DigitalDeviant said:
			
		

> XXLANCEXX said:
> 
> 
> 
> ...


Sony still hasn't put anti-backup measures on PSN, so no Ban whatsoever or something like that for NOW.

You can play normally, but who knows if they'll ban you as soon as possible.


----------



## heat6jones (Jan 10, 2011)

how do we know if this installed correctly? I followed the guide to a t that is posted here:

http://www.ps3-hacks.com/2011/01/10/patch-...-3-55/#comments

but I can't seem to play 'the sims 3' which i ftp'd onto the internal hdd in the games directory with the proper folder name (BLUSXXX).

Multiman just goes back to XMB whenever I chose to play it and Open Manager freezes when i try to open the program from the XMB.


----------



## XXLANCEXX (Jan 10, 2011)

raulpica said:
			
		

> DigitalDeviant said:
> 
> 
> 
> ...


ehh im using a backup PS3 also so i have one that goes online im just running some test and im gonna try using the Castlevania tutorial and make Raging Blast 2 a PSN game and im using my Store bought copy not a download.. I Support Sony and i wanna buy the games i like


----------



## Heran Bago (Jan 11, 2011)

The old backup managers won't work guys. The syscalls are at a different number than they were in in JB dongles. The backup managers need to be updated.


----------



## 8BitWalugi (Jan 11, 2011)

Wait, what the hell does Peek and Poke mean?


----------



## BORTZ (Jan 11, 2011)

What the hell is peek and poke?


----------



## Rydian (Jan 11, 2011)

http://en.wikipedia.org/wiki/PEEK_and_POKE
Memory reading and writing (which is pretty much required for custom hacks in RAM).


----------



## 8BitWalugi (Jan 11, 2011)

Rydian said:
			
		

> http://en.wikipedia.org/wiki/PEEK_and_POKE
> Memory reading and writing (which is pretty much required for custom hacks in RAM).


Ah. So the firmware adds something for behind the scenes work, not XMB?


----------



## chartube12 (Jan 11, 2011)

Heran Bago said:
			
		

> The old backup managers won't work guys. The syscalls are at a different number than they were in in JB dongles. The backup managers need to be updated.

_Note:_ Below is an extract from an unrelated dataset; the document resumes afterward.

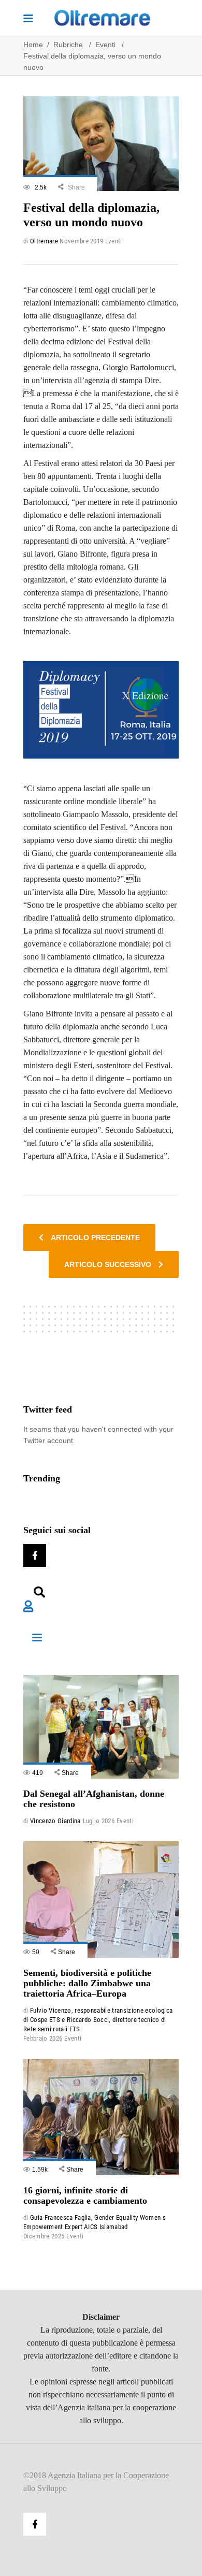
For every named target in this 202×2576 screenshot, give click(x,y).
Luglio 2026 (99, 1821)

Not 100% true, multiman works for a handfull of games payable normally on psn. However it does seem to be hit or miss. For example infamous runs for some well others it does not.


----------



## Rydian (Jan 11, 2011)

8BitWalugi said:
			
		

> Rydian said:
> 
> 
> 
> ...


Yes.


----------



## Giga_Gaia (Jan 11, 2011)

XXLANCEXX said:
			
		

> raulpica said:
> 
> 
> 
> ...



Who says they can't ban both of your consoles? I mean they can just ban every consoles who ever connected to your ip.


----------



## XXLANCEXX (Jan 11, 2011)

QUOTE said:
			
		

> Who says they can't ban both of your consoles? I mean they can just ban every consoles who ever connected to your ip.

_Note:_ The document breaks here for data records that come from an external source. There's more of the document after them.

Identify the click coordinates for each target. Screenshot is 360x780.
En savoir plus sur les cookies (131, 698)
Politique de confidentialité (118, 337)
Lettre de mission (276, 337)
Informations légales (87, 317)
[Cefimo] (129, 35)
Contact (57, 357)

No they ban the MAC ADDRESS in the console
and i dont use my online console for this just my offline one


----------



## chartube12 (Jan 11, 2011)

They updated their pup patch. However the v2 still has some problems. Appearently 3.55 contains something witch provents backups from working. However if you use the currant v2 patch on 3.41 backups should run. A v3 patch for c/ofw 3.55 is now being worked on.


----------



## SpaceJump (Jan 12, 2011)

chartube12 said:
			
		

> They updated their pup patch. However the v2 still has some problems. Appearently 3.55 contains something witch provents backups from working. However if you use the currant v2 patch on 3.41 backups should run. A v3 patch for c/ofw 3.55 is now being worked on.


Source?


----------